HBO’s “Game of Thrones” isn’t only popular with the network’s subscribers.
The show’s seventh season, which wrapped up on Aug. 27, was pirated 1.03 billion times as of Sept. 3, according a recent report by the anti-piracy analyst firm MUSO.
The firm broke down the 1.03 billion illegal views in two ways: by episode and by file format.
What’s most striking is the episode breakdown, because it suggests that many more people watched the blockbuster television series illegally this year than those who paid to see it on HBO.
Those 1.03 billion illegal downloads and streams were spread out over seven episodes and a downloadable bundle containing the entire season.
The season seven premiere made headlines for its record-breaking legal viewership of 16.1 million viewers who watched the show either live or later on HBO’s streaming platform, Variety reported. That number pales in comparison to its illegal downloads or steams: a whopping 187.4 million.
That’s more than 10 times the legal viewers.
Such dissonance wasn’t only relegated to the season premiere either.
The season finale garnered similar headlines for being the “most-watched episode ever,” according to Entertainment Weekly, which reported that it was watched 16.5 million times – breaking HBO’s rating records.
It was illegally streamed or downloaded 143.4 million times.
The piracy happened quickly. The season seven premiere, for example, was illegally downloaded and streamed more than 90 million times within three days of it airing. The finale, meanwhile, was pirated more than 120 million times in the same time period following its airing.
The second-most pirated episode, however, was the sixth. It was leaked after HBO Nordic accidentally aired the episode early in Spain, allowing pirates to steal the file and upload it to the Internet, as the Daily Beast reported. Presumably, this made it more attractive to fans who wanted to know what happened before they were legally given the chance.
It was illegally streamed or downloaded 184.9 million times.
Here are the full piracy numbers, as reported by MUSO:
– Episode one: 187,427,575
– Episode two: 123,901,209
– Episode three: 116,027,851
– Episode four: 121,719,868
– Episode five: 151,569,560
– Episode six: 184,913,279
– Episode seven: 143,393,804
– All Episode Bundles – Season 7: 834,522
The pirates viewed the show in a few different ways.
The most common — 84.7 percent — was streaming it from a website that posted the illegal content. Meanwhile, 9.1 percent of pirates downloaded it as a torrent file, which refers to a file broken into pieces and downloaded from many different servers at once. Another .6 percent of the downloads came from private torrent servers, which generally require an invite and a password to join. Finally, 5.6 percent of the illegal files were traditional downloads.

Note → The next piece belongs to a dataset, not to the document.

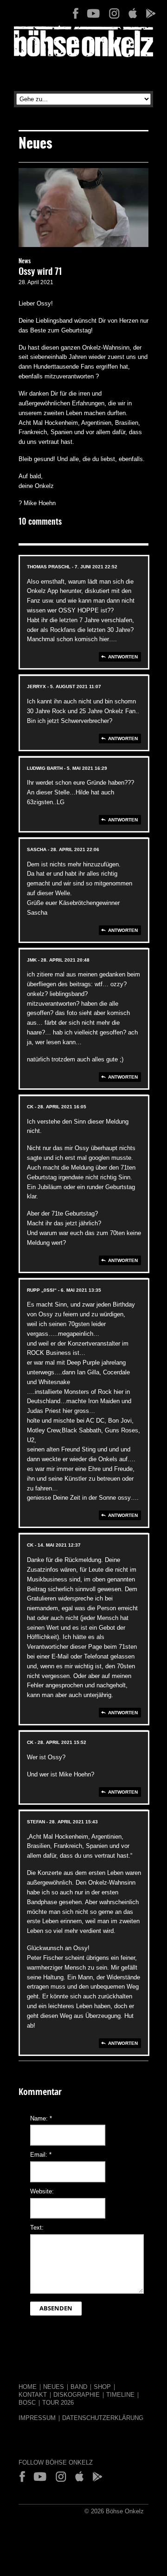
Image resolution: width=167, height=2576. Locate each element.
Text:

“‘Game of Thrones’ has become one of the biggest global entertainment phenomena of today and activity across piracy networks has been totally unprecedented,” MUSO CEO Andy Chatterley said in a statement. “In addition to the scale of piracy when it comes to popular shows, these numbers demonstrate that unlicensed streaming can be a far more significant type of piracy than torrent downloads.”
While the numbers are striking in their own right, they hint at how widespread the piracy problem is for Hollywood. Though finding the economic impact of piracy is difficult, there have been a few estimates in the past several years — many in the billions.
In 2010, the Directors Guild of America pegged the annual cost of global piracy to American companies at $25 billion in lost sales. This translated into 375,000 jobs lost each year, the organization claimed. In 2006, the Motion Picture Association of America commissioned a study that found film piracy cost the U.S. economy $20.5 billion.
The number of people watching pirated content only seems to be growing. In 2015, there were 78.5 billion incidents of piracy across all American television shows and movies, according to Business Insider.
A 2015 study commissioned by ScreenFutures, a group of screen producers, found that the main attraction for those who watched or downloaded illegally obtained television shows was that it was free and they weren’t afraid of being caught. They said they would probably change their behavior if they were fined or faced actual legal trouble.
HBO has not released a statement on the piracy numbers, but they would likely be somewhat concerning to a network that went to great lengths to avoid this exact outcome.
HBO no longer gives the press advance screeners of the show. Paper scripts were even eliminated because the network feared they could be easily leaked.
“It’s like protecting your house,” co-showrunner David Benioff told Entertainment Weekly. “You make it as hard as possible for burglars in hopes that they look for some other house to burgle, but it’s impossible to ever completely secure your house.”
For all that, though, their show was viewed 1.03 billion times without generating a single cent of profit.